Eighteen per cent of Australian bidders have failed to get pre-approved finance prior to attending an auction, a new study has revealed.

According to a recent YouGov Galaxy poll, nearly one in five adults in Australia failed to secure finance before buying at auction.

RE/MAX Auction Services director Dene Tucker said that any percentage of non-pre-approved buyers is a concern, despite acknowledging that his experience has shown that most buyers have their pre-approval in order.

“The fact I struggle to recall a situation where this (failure to have pre-approval) has occurred may be more attributed to the agents and financial specialists preparing buyers for auction,” Mr Tucker said.

He suggested that real estate agents and finance specialists should be helping their clients prepare for an auction “at the earliest opportunity”, which involves pre-approval and the lender’s acceptance of the property to be offered up as security.

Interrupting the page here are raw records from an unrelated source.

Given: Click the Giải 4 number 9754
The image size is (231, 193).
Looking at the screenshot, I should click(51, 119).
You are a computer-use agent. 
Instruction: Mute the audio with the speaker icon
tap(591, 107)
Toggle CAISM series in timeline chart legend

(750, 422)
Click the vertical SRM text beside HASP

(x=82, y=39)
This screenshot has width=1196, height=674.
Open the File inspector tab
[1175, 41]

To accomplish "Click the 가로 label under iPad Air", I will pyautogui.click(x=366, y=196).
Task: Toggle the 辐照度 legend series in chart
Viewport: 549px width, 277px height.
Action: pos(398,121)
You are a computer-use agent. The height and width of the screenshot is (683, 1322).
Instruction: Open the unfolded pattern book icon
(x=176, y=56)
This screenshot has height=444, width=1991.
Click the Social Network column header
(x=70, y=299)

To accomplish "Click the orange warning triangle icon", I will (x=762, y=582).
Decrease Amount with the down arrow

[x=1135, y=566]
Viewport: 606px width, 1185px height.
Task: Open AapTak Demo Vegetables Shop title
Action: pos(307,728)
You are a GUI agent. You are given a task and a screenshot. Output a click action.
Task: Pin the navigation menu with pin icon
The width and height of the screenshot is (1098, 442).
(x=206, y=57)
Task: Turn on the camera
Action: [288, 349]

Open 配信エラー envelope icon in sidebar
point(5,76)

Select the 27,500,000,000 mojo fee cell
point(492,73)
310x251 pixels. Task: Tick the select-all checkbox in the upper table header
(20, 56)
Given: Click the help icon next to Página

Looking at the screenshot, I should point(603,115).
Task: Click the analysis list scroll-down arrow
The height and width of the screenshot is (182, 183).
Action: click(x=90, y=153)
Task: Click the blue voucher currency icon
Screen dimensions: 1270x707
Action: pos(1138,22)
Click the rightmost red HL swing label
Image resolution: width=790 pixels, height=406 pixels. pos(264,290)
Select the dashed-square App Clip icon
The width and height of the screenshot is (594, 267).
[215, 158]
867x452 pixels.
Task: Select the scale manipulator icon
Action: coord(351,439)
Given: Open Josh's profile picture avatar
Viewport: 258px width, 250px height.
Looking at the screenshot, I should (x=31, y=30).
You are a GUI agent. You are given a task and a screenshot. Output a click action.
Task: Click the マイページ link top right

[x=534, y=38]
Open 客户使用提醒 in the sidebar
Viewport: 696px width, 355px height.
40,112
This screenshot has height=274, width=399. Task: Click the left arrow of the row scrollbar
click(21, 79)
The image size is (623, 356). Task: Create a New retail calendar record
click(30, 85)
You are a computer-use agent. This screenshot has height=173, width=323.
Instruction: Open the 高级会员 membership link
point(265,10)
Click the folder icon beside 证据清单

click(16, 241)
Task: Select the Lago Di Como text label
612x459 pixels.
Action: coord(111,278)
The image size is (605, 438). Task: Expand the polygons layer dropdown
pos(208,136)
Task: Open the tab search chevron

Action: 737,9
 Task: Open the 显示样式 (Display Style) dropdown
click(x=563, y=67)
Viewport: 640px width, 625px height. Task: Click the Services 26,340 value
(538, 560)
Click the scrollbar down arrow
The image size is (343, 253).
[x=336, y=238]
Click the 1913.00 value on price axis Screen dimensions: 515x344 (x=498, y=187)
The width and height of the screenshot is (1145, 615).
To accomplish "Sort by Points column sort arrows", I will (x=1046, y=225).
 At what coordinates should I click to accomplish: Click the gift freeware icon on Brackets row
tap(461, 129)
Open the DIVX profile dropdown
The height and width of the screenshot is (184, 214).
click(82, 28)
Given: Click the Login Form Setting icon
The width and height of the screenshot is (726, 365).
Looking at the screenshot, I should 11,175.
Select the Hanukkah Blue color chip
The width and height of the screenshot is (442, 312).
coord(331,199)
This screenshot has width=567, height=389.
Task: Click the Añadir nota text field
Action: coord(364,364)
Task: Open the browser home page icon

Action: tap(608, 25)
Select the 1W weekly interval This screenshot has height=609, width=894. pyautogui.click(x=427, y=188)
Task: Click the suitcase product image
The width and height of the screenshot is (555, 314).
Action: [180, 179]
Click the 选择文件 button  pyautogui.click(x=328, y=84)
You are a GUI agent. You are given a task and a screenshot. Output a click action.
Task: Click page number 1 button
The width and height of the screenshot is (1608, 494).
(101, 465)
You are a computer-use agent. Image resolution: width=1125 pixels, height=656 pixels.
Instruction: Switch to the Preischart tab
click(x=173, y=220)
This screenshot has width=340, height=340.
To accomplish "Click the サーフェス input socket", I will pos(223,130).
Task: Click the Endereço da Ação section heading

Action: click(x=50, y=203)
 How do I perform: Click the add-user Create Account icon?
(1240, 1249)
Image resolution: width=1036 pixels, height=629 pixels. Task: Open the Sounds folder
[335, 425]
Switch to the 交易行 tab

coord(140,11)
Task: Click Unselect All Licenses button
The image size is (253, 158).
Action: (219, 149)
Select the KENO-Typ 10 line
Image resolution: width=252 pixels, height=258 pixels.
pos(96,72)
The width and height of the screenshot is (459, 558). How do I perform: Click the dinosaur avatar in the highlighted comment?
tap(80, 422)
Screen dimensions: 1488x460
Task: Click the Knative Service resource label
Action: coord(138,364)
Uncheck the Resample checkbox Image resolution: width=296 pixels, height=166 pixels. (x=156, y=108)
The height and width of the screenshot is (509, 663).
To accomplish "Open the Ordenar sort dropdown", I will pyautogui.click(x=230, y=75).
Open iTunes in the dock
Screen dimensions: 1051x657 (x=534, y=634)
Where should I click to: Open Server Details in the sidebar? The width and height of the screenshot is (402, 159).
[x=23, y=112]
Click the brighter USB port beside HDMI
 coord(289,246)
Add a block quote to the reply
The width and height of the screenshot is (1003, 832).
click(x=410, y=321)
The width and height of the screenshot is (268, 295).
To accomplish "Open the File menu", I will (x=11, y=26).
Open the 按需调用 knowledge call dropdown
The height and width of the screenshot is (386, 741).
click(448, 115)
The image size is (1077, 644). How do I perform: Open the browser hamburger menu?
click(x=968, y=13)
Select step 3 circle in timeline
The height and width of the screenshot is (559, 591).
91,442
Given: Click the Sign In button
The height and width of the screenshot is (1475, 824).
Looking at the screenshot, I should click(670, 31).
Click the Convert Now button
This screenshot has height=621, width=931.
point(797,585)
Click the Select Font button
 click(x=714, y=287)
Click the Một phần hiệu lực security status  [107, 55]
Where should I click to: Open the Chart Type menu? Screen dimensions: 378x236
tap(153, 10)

“Given that the time it takes to seek and be granted pre-approval can be both unpredictable and vary significantly — anything from days to weeks — we would bring finance into our client relationship at the earliest opportunity in the sales process,” Mr Tucker said.

Matthew Andrews, GM at Pivotal Financial, said that applying for finance after an auction is very risky.

“Unfortunately, it happens more often than it should,” Mr Andrews said.

The Pivotal GM outlined a number of benefits of obtaining pre-approval ahead of an auction, including that it helps buyers determine how much they can borrow, provides certainty that they are being realistic with their expectations and allows them to estimate repayments and complete budgeting exercises.

“Pre-approval is an indication from a lender that they feel comfortable lending a set amount of money to the buyer. It puts the buyer ahead of the game and strengthens their position when negotiating with an offer,” Mr Andrews said.

The obvious benefit for the seller is a hassle-free sale, according to Mr Tucker.

“A potential buyer fronting up on auction day without pre-approved finance is risky scenario,” the director said, “and we would be doing both the buyer and seller a disservice if we allow this to happen because the buyer is uninformed.”